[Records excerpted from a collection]
────────────────

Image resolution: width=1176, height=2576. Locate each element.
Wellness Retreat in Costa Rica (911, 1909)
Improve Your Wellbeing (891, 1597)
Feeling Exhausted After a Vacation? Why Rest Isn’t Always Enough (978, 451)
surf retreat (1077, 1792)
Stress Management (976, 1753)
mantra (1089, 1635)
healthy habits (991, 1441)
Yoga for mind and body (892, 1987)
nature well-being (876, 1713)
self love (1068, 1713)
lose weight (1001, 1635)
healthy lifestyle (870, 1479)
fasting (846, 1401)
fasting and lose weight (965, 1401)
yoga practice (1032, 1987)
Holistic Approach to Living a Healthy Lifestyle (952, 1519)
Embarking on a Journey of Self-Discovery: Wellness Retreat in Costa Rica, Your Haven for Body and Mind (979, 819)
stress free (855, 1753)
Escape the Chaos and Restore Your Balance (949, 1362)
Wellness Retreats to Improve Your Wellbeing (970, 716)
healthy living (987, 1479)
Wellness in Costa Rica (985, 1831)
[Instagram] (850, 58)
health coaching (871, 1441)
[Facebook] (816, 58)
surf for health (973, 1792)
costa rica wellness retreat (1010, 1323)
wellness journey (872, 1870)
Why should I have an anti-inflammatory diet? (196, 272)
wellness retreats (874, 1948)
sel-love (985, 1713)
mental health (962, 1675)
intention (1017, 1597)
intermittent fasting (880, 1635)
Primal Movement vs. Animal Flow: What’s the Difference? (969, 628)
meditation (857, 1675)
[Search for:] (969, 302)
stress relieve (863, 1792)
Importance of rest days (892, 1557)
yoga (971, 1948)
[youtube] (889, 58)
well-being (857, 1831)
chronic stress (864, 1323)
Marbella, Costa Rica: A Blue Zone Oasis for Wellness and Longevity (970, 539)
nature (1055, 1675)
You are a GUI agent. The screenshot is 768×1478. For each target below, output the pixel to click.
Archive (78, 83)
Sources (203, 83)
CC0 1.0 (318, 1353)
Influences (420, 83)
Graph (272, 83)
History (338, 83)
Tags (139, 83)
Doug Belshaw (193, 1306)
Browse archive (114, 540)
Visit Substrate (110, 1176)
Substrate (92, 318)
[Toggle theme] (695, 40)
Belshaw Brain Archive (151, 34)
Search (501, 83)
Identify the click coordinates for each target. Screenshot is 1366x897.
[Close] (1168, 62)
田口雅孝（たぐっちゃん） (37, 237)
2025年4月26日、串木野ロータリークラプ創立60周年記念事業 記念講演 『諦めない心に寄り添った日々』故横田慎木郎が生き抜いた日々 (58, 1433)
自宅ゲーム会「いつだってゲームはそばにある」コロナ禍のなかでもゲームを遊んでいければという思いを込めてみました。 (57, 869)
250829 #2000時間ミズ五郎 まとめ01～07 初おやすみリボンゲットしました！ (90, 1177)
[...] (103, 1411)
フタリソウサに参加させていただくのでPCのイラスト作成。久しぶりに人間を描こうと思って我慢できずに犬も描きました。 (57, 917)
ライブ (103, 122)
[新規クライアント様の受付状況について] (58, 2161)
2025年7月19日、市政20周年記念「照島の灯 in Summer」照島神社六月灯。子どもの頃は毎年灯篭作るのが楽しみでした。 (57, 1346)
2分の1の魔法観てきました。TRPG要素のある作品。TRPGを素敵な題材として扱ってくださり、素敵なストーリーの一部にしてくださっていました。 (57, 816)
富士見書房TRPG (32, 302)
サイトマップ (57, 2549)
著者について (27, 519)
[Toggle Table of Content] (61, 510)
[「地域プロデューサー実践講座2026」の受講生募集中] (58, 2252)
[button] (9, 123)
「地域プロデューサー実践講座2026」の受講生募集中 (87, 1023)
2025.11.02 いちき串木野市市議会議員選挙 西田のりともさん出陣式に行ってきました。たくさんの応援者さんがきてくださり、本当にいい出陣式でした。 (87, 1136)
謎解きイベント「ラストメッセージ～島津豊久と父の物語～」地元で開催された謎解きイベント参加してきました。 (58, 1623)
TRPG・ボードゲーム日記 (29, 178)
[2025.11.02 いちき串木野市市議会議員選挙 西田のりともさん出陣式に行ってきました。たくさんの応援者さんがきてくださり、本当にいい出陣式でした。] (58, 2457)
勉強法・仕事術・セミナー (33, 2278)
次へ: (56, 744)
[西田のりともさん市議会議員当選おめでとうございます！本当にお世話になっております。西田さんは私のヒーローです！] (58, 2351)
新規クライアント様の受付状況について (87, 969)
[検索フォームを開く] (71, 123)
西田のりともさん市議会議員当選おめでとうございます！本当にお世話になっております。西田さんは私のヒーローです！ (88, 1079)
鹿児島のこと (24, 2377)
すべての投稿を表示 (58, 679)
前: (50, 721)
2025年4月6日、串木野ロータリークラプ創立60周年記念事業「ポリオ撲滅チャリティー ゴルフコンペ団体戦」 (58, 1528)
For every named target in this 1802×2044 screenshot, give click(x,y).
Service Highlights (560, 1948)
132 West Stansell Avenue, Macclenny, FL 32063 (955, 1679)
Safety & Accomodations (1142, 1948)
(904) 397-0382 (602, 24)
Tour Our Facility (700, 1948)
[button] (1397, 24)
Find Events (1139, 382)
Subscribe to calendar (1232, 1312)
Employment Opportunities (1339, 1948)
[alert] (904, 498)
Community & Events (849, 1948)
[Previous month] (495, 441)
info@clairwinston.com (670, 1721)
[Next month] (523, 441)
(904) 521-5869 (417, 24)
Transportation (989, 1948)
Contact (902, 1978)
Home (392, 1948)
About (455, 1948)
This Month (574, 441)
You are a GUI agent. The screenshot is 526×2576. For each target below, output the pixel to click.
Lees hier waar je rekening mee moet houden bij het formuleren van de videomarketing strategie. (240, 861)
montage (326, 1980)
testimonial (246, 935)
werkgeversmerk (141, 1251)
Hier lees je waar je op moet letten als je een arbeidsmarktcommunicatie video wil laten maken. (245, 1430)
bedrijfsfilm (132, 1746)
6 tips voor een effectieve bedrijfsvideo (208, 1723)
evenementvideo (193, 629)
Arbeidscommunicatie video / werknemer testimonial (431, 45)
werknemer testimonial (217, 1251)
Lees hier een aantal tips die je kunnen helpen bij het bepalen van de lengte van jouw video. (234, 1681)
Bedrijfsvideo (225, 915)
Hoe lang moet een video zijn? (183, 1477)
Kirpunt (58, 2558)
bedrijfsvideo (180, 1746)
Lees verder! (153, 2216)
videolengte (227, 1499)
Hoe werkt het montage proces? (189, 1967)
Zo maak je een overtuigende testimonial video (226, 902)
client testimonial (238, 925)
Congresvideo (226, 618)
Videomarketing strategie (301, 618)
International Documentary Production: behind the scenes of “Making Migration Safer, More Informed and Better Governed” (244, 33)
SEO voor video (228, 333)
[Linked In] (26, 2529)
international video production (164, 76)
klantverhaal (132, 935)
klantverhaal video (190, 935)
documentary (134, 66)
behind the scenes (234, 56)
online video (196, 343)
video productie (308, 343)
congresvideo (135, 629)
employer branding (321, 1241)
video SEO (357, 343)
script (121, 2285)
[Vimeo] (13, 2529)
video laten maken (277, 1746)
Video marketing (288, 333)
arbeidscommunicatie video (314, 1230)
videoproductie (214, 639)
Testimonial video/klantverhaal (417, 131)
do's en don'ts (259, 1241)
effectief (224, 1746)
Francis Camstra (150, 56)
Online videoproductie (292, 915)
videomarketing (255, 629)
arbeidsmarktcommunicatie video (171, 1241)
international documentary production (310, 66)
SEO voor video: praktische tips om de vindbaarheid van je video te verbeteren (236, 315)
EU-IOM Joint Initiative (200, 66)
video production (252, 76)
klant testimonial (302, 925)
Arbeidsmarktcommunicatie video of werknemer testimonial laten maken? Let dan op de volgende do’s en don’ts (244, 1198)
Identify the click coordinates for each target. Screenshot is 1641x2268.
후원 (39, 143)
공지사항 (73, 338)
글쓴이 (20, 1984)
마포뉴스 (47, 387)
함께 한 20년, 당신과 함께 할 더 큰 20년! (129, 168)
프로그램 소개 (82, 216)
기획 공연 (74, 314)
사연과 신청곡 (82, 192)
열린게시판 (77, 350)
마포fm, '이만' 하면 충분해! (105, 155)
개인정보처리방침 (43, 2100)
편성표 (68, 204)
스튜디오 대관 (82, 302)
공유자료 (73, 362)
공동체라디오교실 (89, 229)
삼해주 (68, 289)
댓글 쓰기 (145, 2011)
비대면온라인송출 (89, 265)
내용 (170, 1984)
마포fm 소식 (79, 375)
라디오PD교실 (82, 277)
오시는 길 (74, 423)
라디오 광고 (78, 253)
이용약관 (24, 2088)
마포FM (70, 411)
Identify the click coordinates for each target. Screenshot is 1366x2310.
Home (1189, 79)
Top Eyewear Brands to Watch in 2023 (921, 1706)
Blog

────────────────

■ Aim of the exercise
Retype exactly the lines from the start of the entries through the one with "self love (1068, 1713)"; include both ends.

■ Result of this exercise
Image resolution: width=1176, height=2576. Locate each element.
Wellness Retreat in Costa Rica (911, 1909)
Improve Your Wellbeing (891, 1597)
Feeling Exhausted After a Vacation? Why Rest Isn’t Always Enough (978, 451)
surf retreat (1077, 1792)
Stress Management (976, 1753)
mantra (1089, 1635)
healthy habits (991, 1441)
Yoga for mind and body (892, 1987)
nature well-being (876, 1713)
self love (1068, 1713)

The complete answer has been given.